I coniugi Chiara ed Enrico: un esempio per tutti gli sposi

Testimonianza sulla storia dei Petrillo al primo incontro del Seminario di studi “Maschio e femmina li creò” promosso dagli Uffici di Pastorale familiare e sociale

Una coppia di ragazzi normali: si vedono, si piacciono, si mettono assieme, si lasciano e si riprendono, tra alti e bassi. Fino a quando scatta qualcosa: una proposta di nozze nel corso di un pellegrinaggio, alla quale segue un matrimonio costellato di prove pesantissime e grandi felicità inaspettate. Si tratta dei romani Chiara Corbella ed Enrico Petrillo. Lei è morta due anni fa per un carcinoma poco dopo la nascita del terzo figlio, quel bambino per cui aveva rinviato le cure contro il tumore.

La loro storia di amore e di fede è stata raccontata mercoledì scorso, in Seminario a Cesena, alla prima serata degli incontri organizzati dalla Pastorale Familiare e dalla Pastorale Sociale.

I coniugi Chiara e Francesco Tappi, del mercatese, hanno illustrato la storia di questi due ragazzi romani che, in forza del sacramento del matrimonio, si sono trovati ad accettare grandi croci affidandosi senza timore al Signore: “Chiara Corbello ed Enrico Petrillo – hanno spiegato i relatori – hanno trovato veramente nel matrimonio quegli “otri nuovi” di cui parla il Vangelo”.
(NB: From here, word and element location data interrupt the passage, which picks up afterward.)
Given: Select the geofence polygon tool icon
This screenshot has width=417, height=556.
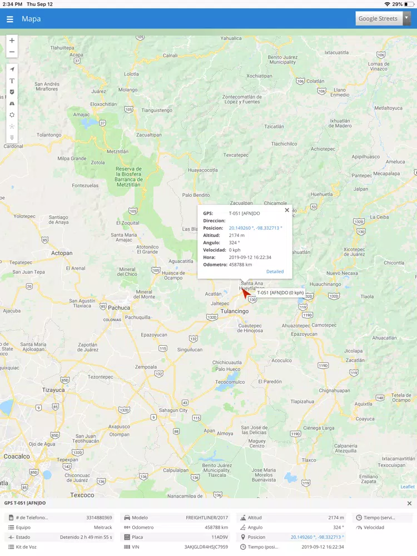Looking at the screenshot, I should 12,115.
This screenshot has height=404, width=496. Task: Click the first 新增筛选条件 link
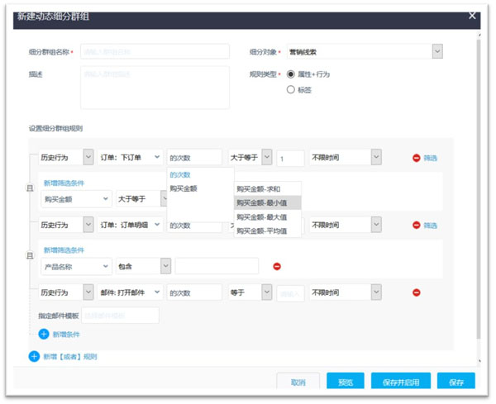[x=63, y=183]
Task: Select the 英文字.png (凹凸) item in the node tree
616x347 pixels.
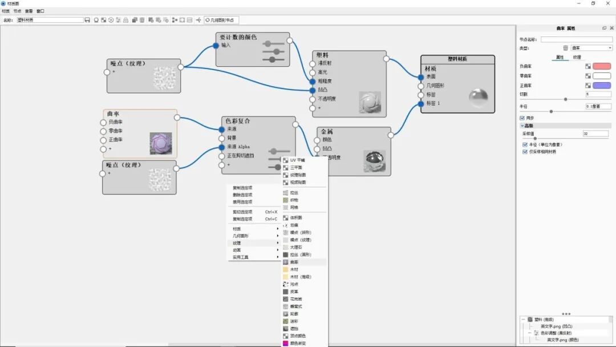Action: (556, 326)
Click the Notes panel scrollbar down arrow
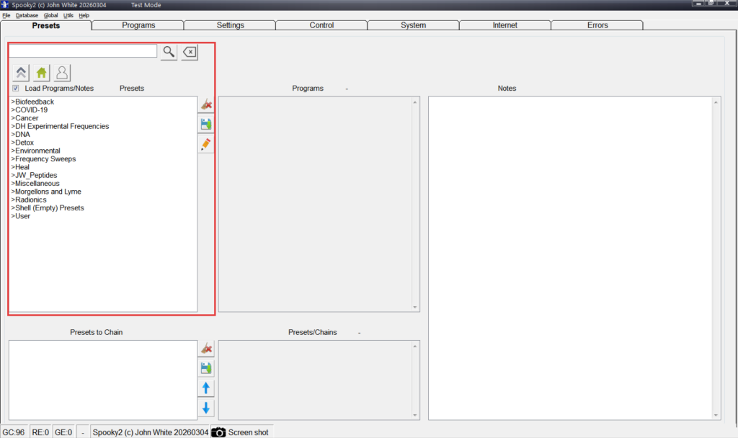The width and height of the screenshot is (738, 438). pyautogui.click(x=716, y=415)
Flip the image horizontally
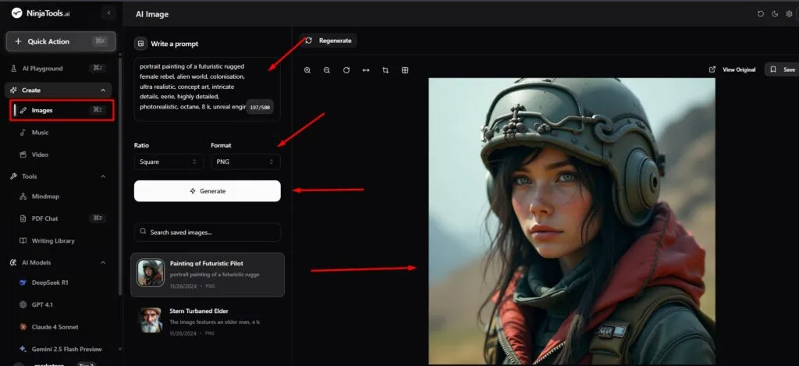 point(366,70)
“Un’anfora”, quella del matrimonio cristiano, in grado di portare in sé qualcosa di nuovo e diverso: “Hanno invitato Dio a danzare con loro”, ha commentato Tappi. Enrico e Chiara si conoscono nel 2002 a Medjugorje: lei era con le amiche, lui stava assieme a un’altra. Nel 2008, dopo anni di tira e molla, si sposano. Poco dopo, concepiscono una bimba. È anencefalica (le manca la scatola cranica) ma accolgono questa vita con gioia. Dopo il parto la piccola vive mezzora, giusto il tempo di battezzarla. Eppure i due coniugi sono colmi di gratitudine e il funerale della piccina, al quale partecipa poca gente (gli amici sono sopraffatti e non riescono a trovare le parole) si trasforma in un dolce accompagnamento al Padre, con i genitori che suonano per lei.

Passa poco tempo e la coppia concepisce un altro bimbo. Sulle prima sembra sano, poi si accorgono che non ha le gambe. In seguito emergeranno gravi problemi alle visceri e ai reni: è “incompatibile con la vita”. Anche lui vive appena mezzora, giusto il tempo di farlo battezzare dal frate francescano che segue la coppia, giunto a Roma direttamente da Assisi.
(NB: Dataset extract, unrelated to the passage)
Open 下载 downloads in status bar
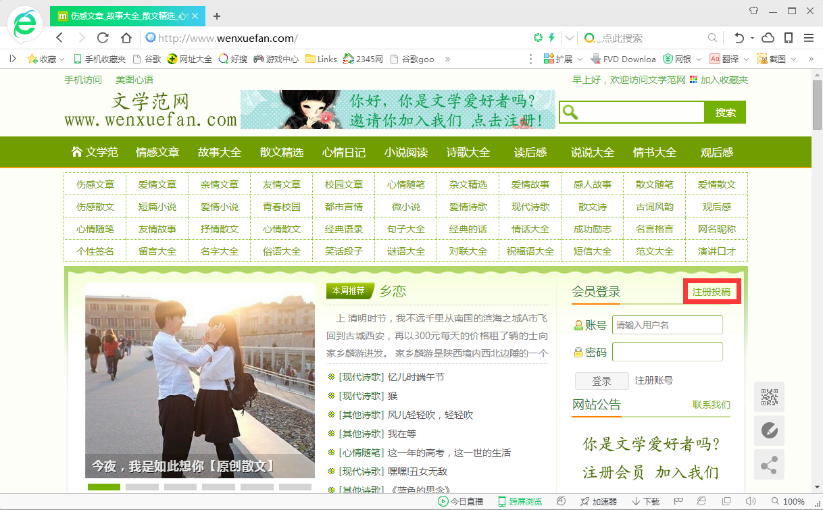The height and width of the screenshot is (510, 823). pyautogui.click(x=646, y=501)
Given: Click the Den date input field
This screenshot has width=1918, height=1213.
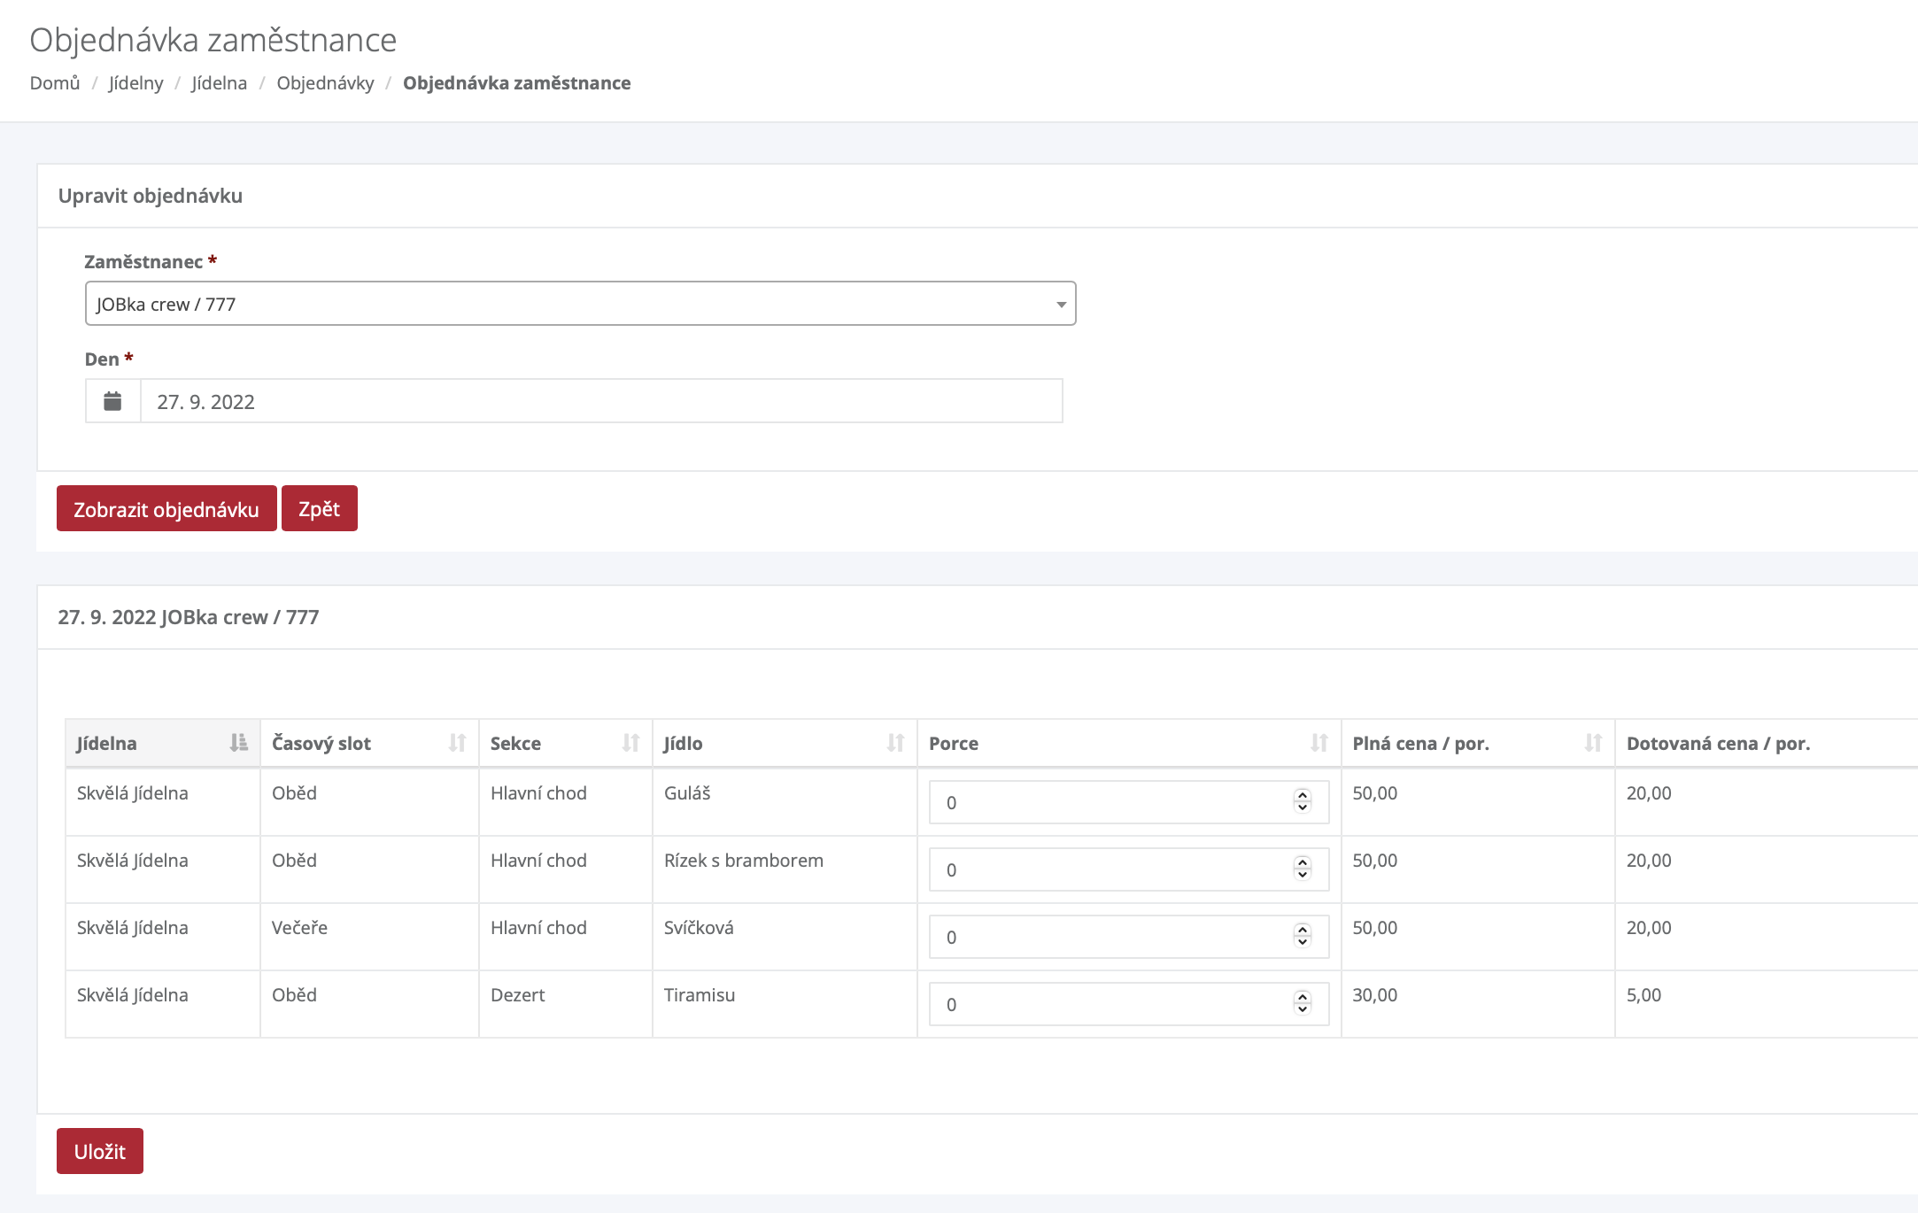Looking at the screenshot, I should coord(600,401).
Al terzo tentativo arriva un figlio sano. Ma, nel corso della gravidanza, Chiara scopre che quella che pensava fosse una semplice afta alla bocca è in realtà un carcinoma. Aspetta di partorire, poi si fa pulire i linfonodi e comincia la chemioterapia nell’estate 2011. Nella primavera 2012 è dichiarata malata terminale: va alla cappella dell’ospedale col marito e con lui rinnova le promesse matrimoniali: “Dio sa quello che fa, fino ad ora non mi ha mai deluso. Poi un giorno capirò. Dio è fedele, Dio mantiene le promesse”.

La coppia decide di tornare un’ultima volta a Medjugorje, là dove tutto era cominciato, con amici e parenti al seguito. Chiara muore il 13 giugno 2012: fino a pochi minuti prima aveva scherzato e riso con il marito e gli amici. Padre Vito, l’amico francescano, nell’omelia del funerale dirà: “Mi sono sentito come il centurione ai piedi della croce: vedendo morire questa ragazza, abbiamo visto morire Cristo”.

L’eroismo del quotidiano di questa coppia è frutto della fiducia: fiducia in Dio, fiducia nell’altro, fiducia nel prossimo: “Un matrimonio felice si fonda su di un fidanzamento di guerra – hanno sottolineato i relatori – il loro fu molto travagliato. Ma poi sono stati pronti a rinunciare al possesso dell’altro e ad avere fiducia in Dio, grazie anche alla direzione spirituale, e la vocazione ha prevalso”.

La lezione impartita dai coniugi Petrillo è semplice, ma di estrema attualità: “Nei nostri figli non c’è niente di imperfetto, Dio ce li ha affidati così come sono, sono un dono”.